Prime to Issue $475M in Debt to Cover M&A Costs

This week, Prime Healthcare Services in Ontario, Calif., will issue $475 million in debt, which will help finance its current hospital acquisitions.

The financing will be broken down into a $250 million senior secured term loan and a $225 million asset-based credit facility.
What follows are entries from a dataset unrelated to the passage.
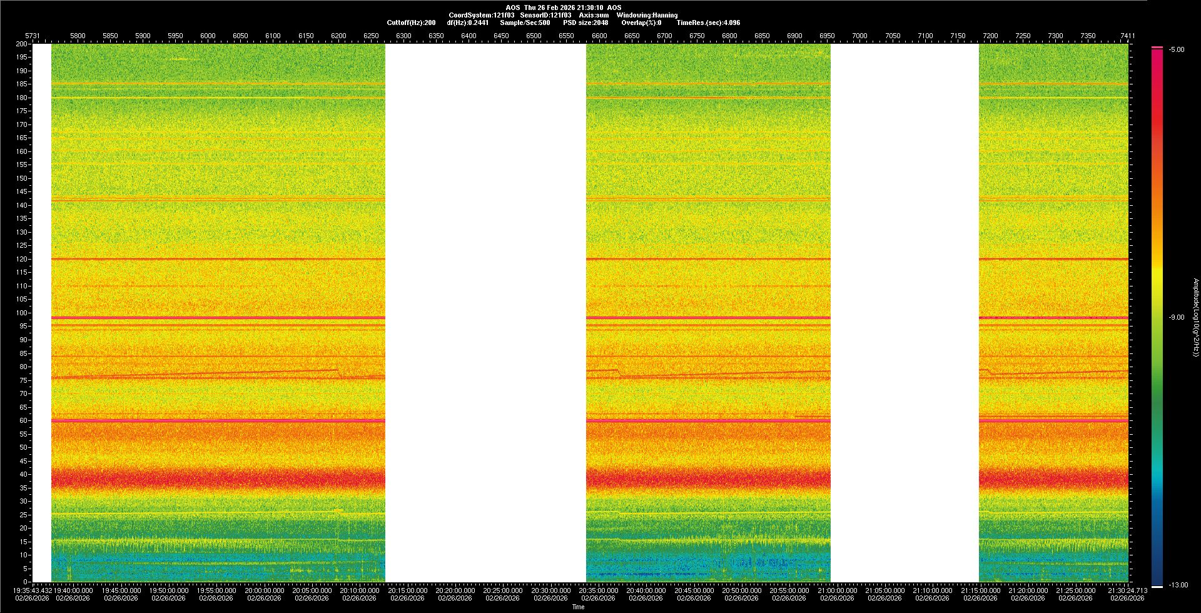The width and height of the screenshot is (1201, 613).
Task: Click the 19:40:00.000 time axis marker
Action: pyautogui.click(x=73, y=590)
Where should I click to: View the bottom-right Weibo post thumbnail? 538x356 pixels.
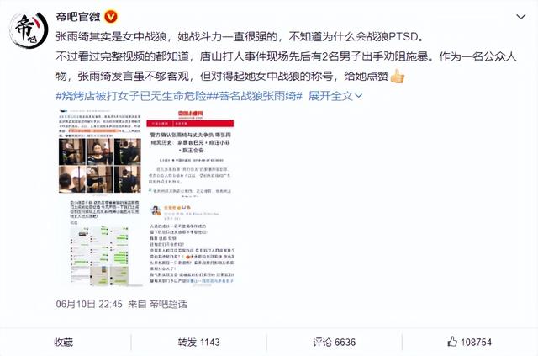click(x=191, y=243)
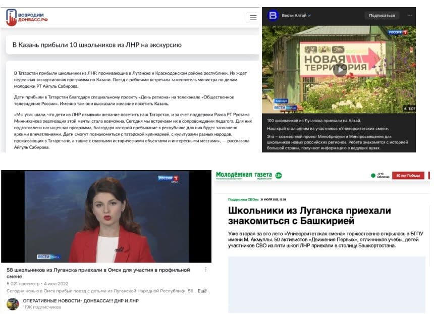Open the hamburger menu on ВозродимДонбасс.рф

[252, 18]
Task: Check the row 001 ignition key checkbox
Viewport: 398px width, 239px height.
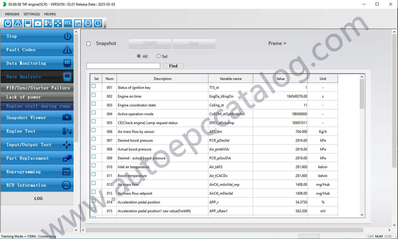Action: point(94,86)
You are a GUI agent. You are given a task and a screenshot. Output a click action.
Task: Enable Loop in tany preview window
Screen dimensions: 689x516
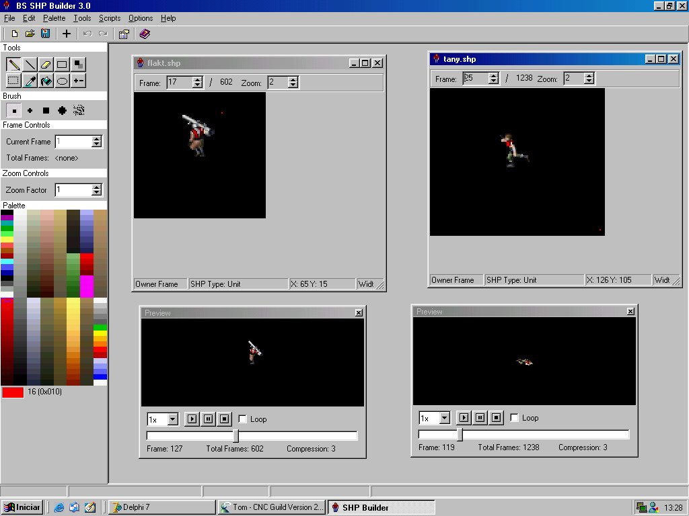[x=515, y=418]
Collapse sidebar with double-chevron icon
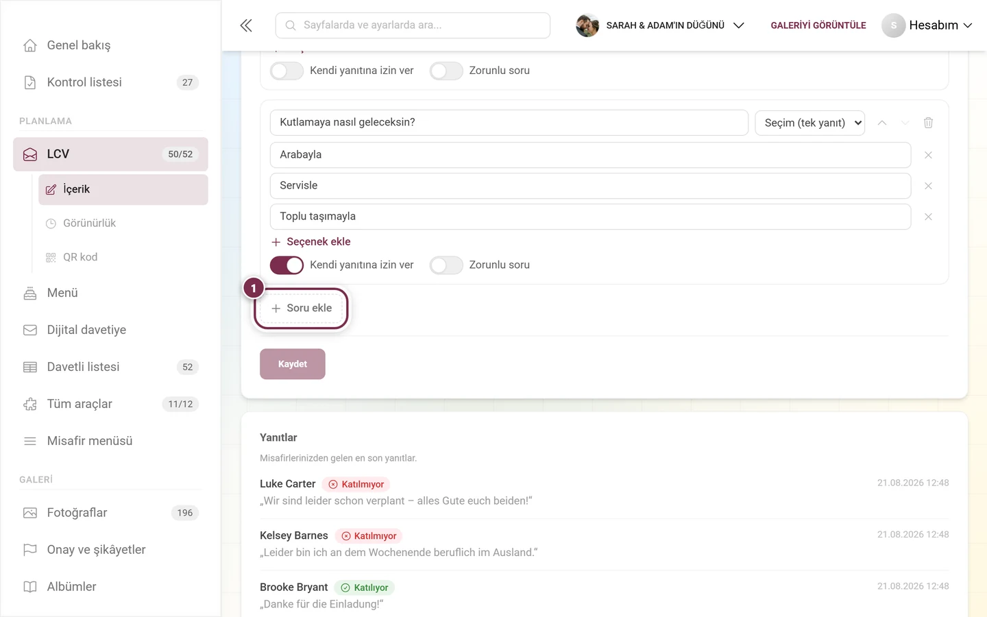Image resolution: width=987 pixels, height=617 pixels. tap(246, 25)
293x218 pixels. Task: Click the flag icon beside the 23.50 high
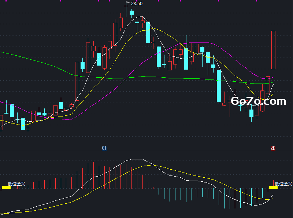click(128, 3)
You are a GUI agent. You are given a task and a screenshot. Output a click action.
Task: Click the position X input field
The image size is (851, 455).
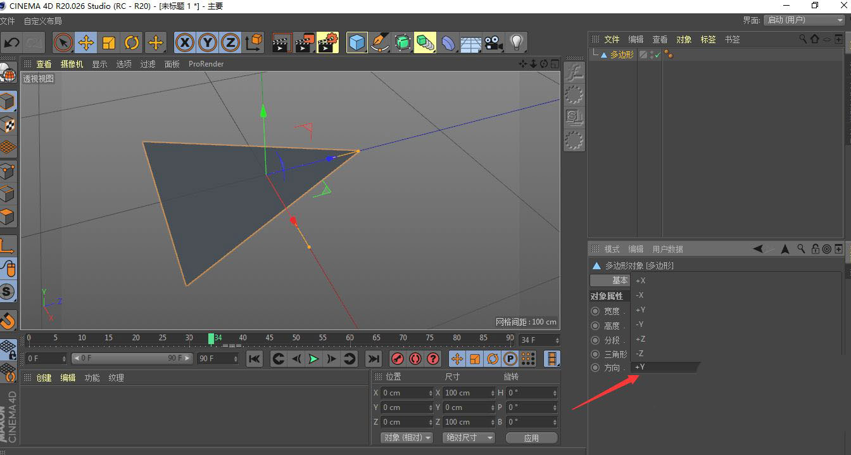407,393
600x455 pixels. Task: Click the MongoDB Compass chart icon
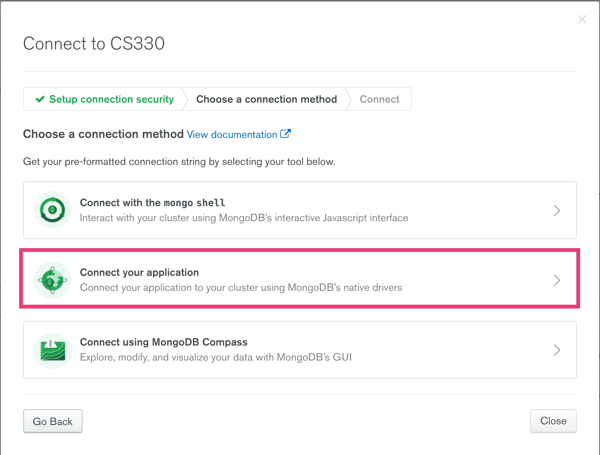click(x=53, y=350)
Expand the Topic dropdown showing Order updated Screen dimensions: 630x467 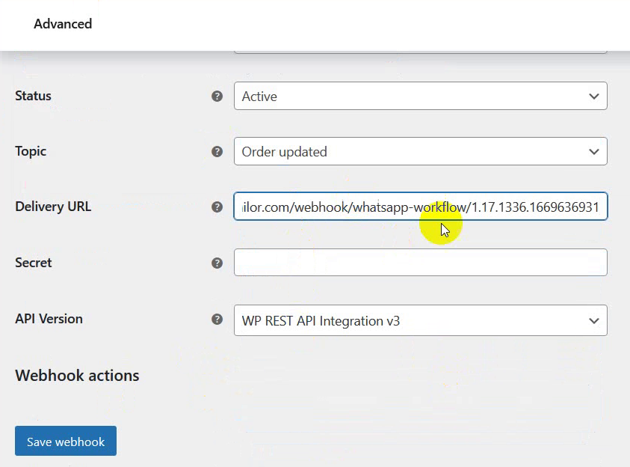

The term loan will go toward funding acquisitions, while the credit facility will help Prime lower its borrowing costs.

The for-profit Prime is in the process of buying several hospitals in New Jersey, including Saint Michael's Medical Center in Newark, Saint Mary's Hospital in Passaic and Saint Clare's Health System, which includes hospitals in Denville, Dover and Boonton.

"This financing will allow Prime Healthcare to continue its nationwide expansion and to further develop its business model of turning around underperforming but essential hospitals in other regions of the country where Prime Healthcare currently does not have a presence," Prem Reddy, MD, president and CEO of Prime, said in a news release.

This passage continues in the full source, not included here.